Work required
In the listing below, count the lines containing the string "screenshot". Reply with that number only.

Dataset records
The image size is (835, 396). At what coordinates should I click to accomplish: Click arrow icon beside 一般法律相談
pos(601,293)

* * *

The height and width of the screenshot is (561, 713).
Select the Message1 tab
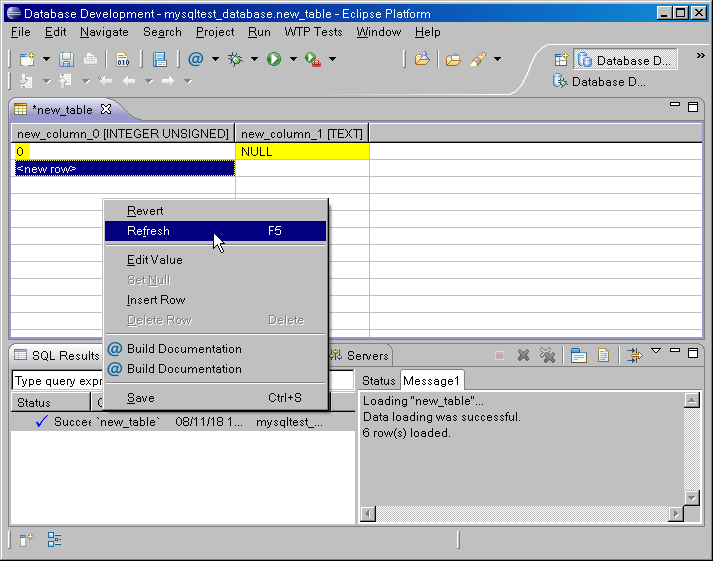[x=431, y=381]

* * *

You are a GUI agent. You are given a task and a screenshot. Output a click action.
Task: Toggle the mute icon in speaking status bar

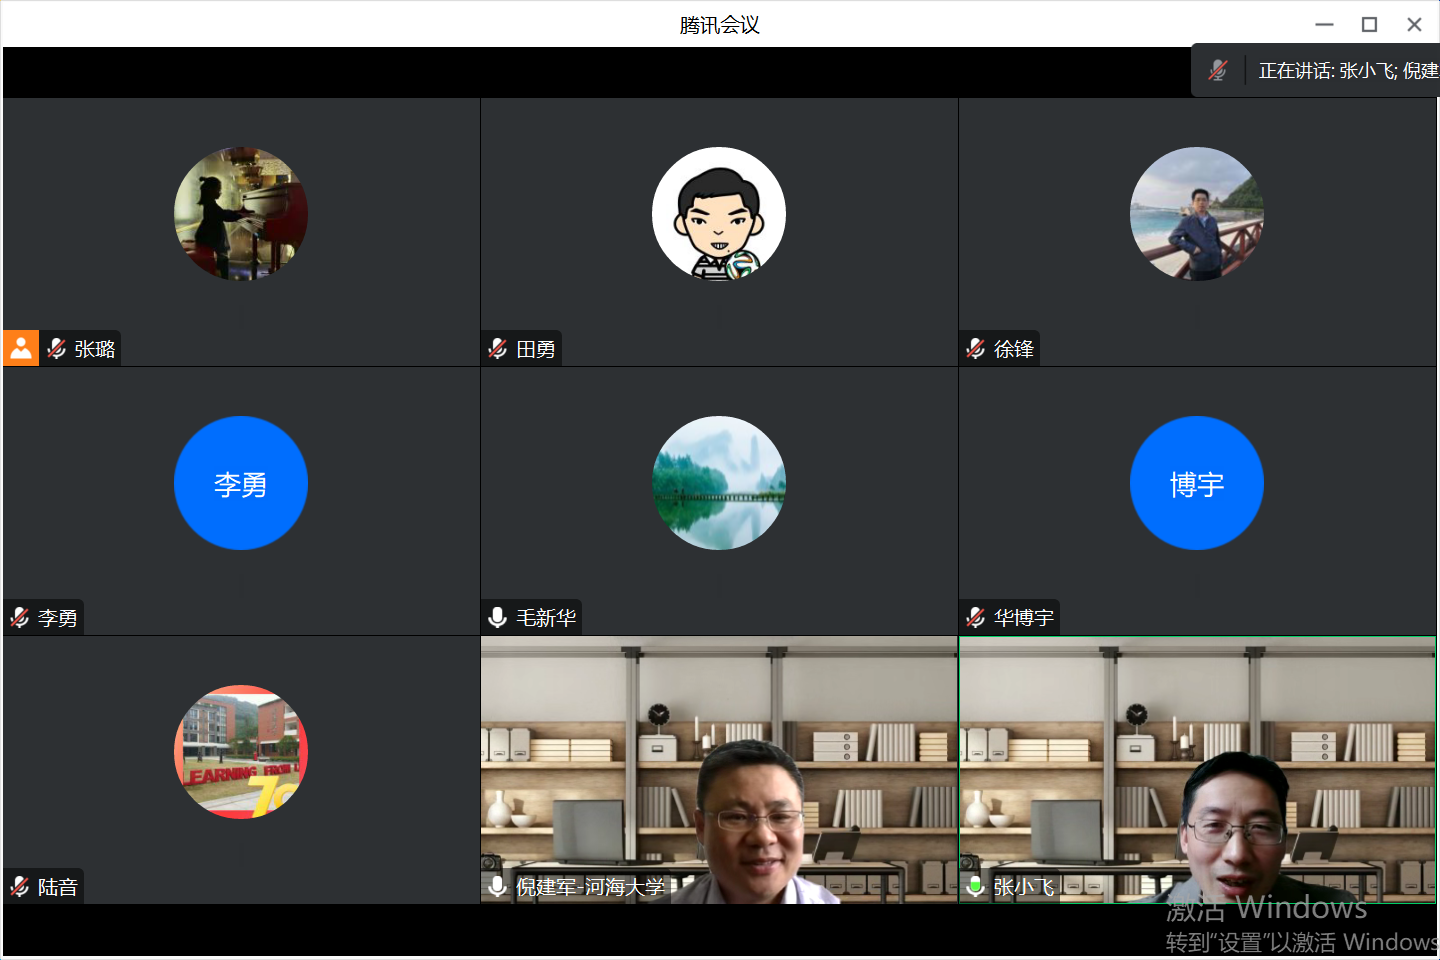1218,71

Solved problem
2